Makroökonomische Ungleichgewichte: Leistungsbilanzüberschüsse in der EU – Problem erkannt, Problem gebannt?

Es ist nicht damit getan, makroökonomische Ungleichgewichte zu benennen. Die wirtschaftspolitische Steuerung in der Europäischen Union zeigt, dass Überwachung alleine nicht ausreicht. Die Mitgliedstaaten müssen diese durch konsequente Reformen angehen, um stabile Rahmenbedingungen für Unternehmen zu schaffen.

In den Nachwehen der 2008 beginnenden Krise hat die Europäische Union zahlreiche neue Instrumente zur wirtschaftspolitischen Steuerung geschaffen. Neben der fiskalischen Steuerung im Rahmen des Stabilitäts- und Wachstumspakts rückte 2012 auch erstmals die makroökonomische Überwachung stärker in den Fokus. Gesamtwirtschaftliche Ungleichgewichte waren wesentliche Krisenauslöser und haben dann die negativen Auswirkungen weiter verschärft. Insbesondere in den Euroländern, die Ungleichgewichte nicht durch Anpassungen des Wechselkurses abfedern können, hatten diese Konsequenzen für die gesamte Wirtschafts- und Währungsunion. Der Verlust an Wettbewerbsfähigkeit hat einige Mitgliedstaaten an den Rand des Abgrunds gebracht.

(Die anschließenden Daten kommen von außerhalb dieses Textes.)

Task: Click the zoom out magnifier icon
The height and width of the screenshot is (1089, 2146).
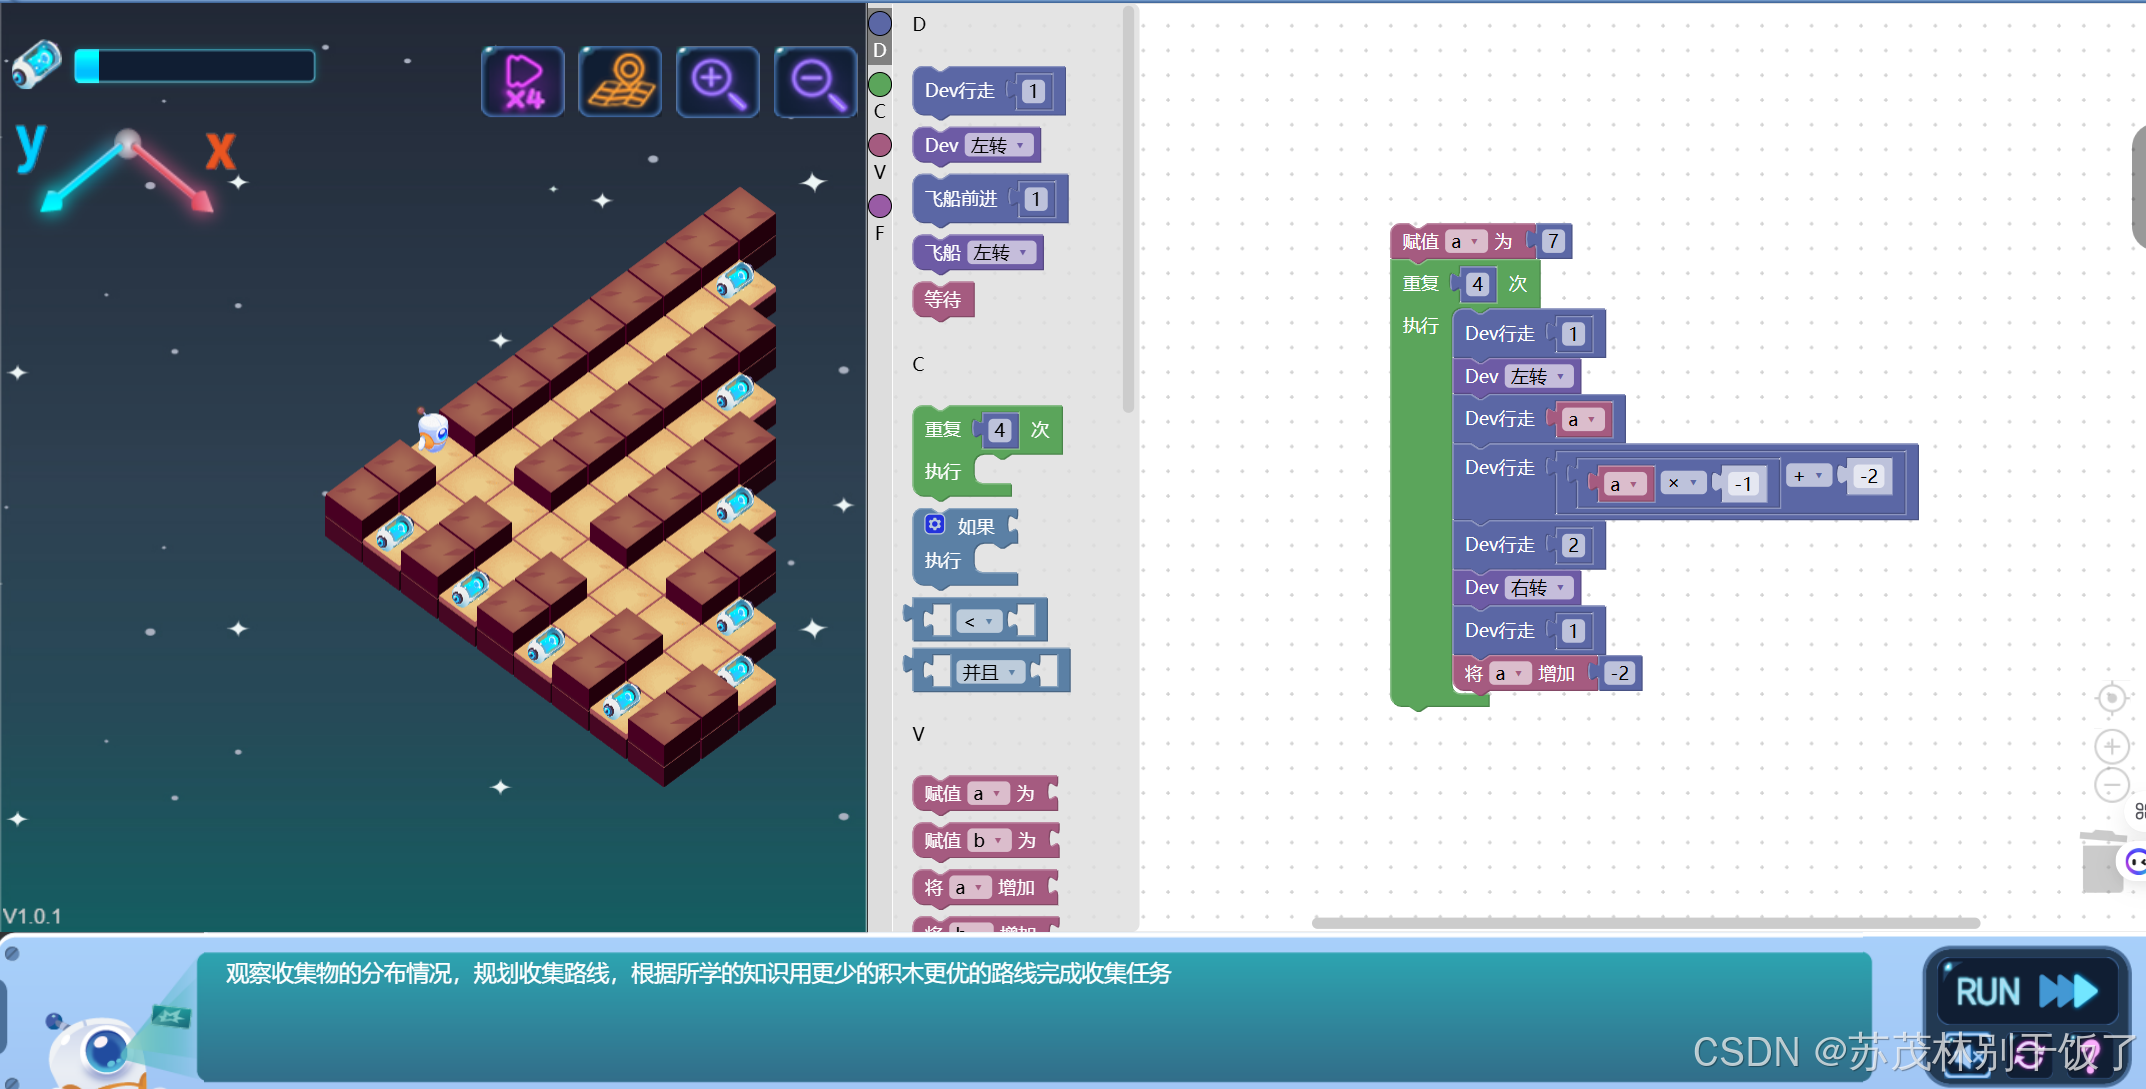Action: (x=816, y=82)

Makroökonomische Ungleichgewichte in der EU: Immer weniger Mitgliedstaaten betroffen

Anzahl der EU-Mitgliedsstaaten

Die Einrichtung des makroökonomischen Ungleichgewichtsverfahrens war daher zweifellos ein Schritt in die richtige Richtung. Die 14 standardisierten Indikatoren des Scoreboards helfen, diese Probleme überhaupt zu erkennen und in die nationale wie europäische Diskussion einzubringen. Ein Blick in die Historie zeigt, dass zwar die Anzahl der Länder mit übermäßigen Ungleichgewichten beziehungsweise mit makroökonomischem Anpassungsprogramm weitgehend konstant geblieben ist (sieben Mitgliedstaaten im Jahr 2016), viele Volkswirtschaften allerdings erfolgreich ihre Ungleichgewichte abbauen konnten. 2012 waren nur elf von 27 Ländern ohne Ungleichgewichte, 2016 sind es laut Europäischer Kommission 14 von 28. Das Benennen der Probleme durch die EU reicht freilich nicht aus, der Weg zur Lösung führt nur über ambitionierte Strukturreformen und makroökonomische Anpassungsmaßnahmen der Mitgliedstaaten.

Reformfreude ist gesunken

Die sechs Länder mit übermäßigen Ungleichgewichten (Bulgarien, Frankreich, Italien, Kroatien, Portugal und Zypern) kämpfen durchweg mit hoher Verschuldung der öffentlichen Hand, des Unternehmenssektors beziehungsweise der privaten Haushalte und müssen diese durch verantwortungsvolle Budgetpolitik und den Abbau von notleidenden Krediten beseitigen. Die Erfahrungen zeigen jedoch, dass diese Prozesse nicht von heute auf morgen funktionieren. Dazu kommt, dass sich aufgrund der moderaten Erholung in Europa die Situation stabilisiert und der Druck der Kapitalmärkte auf diese Länder nachgelassen hat. Insgesamt ist die Reformfreude in der EU daher gesunken.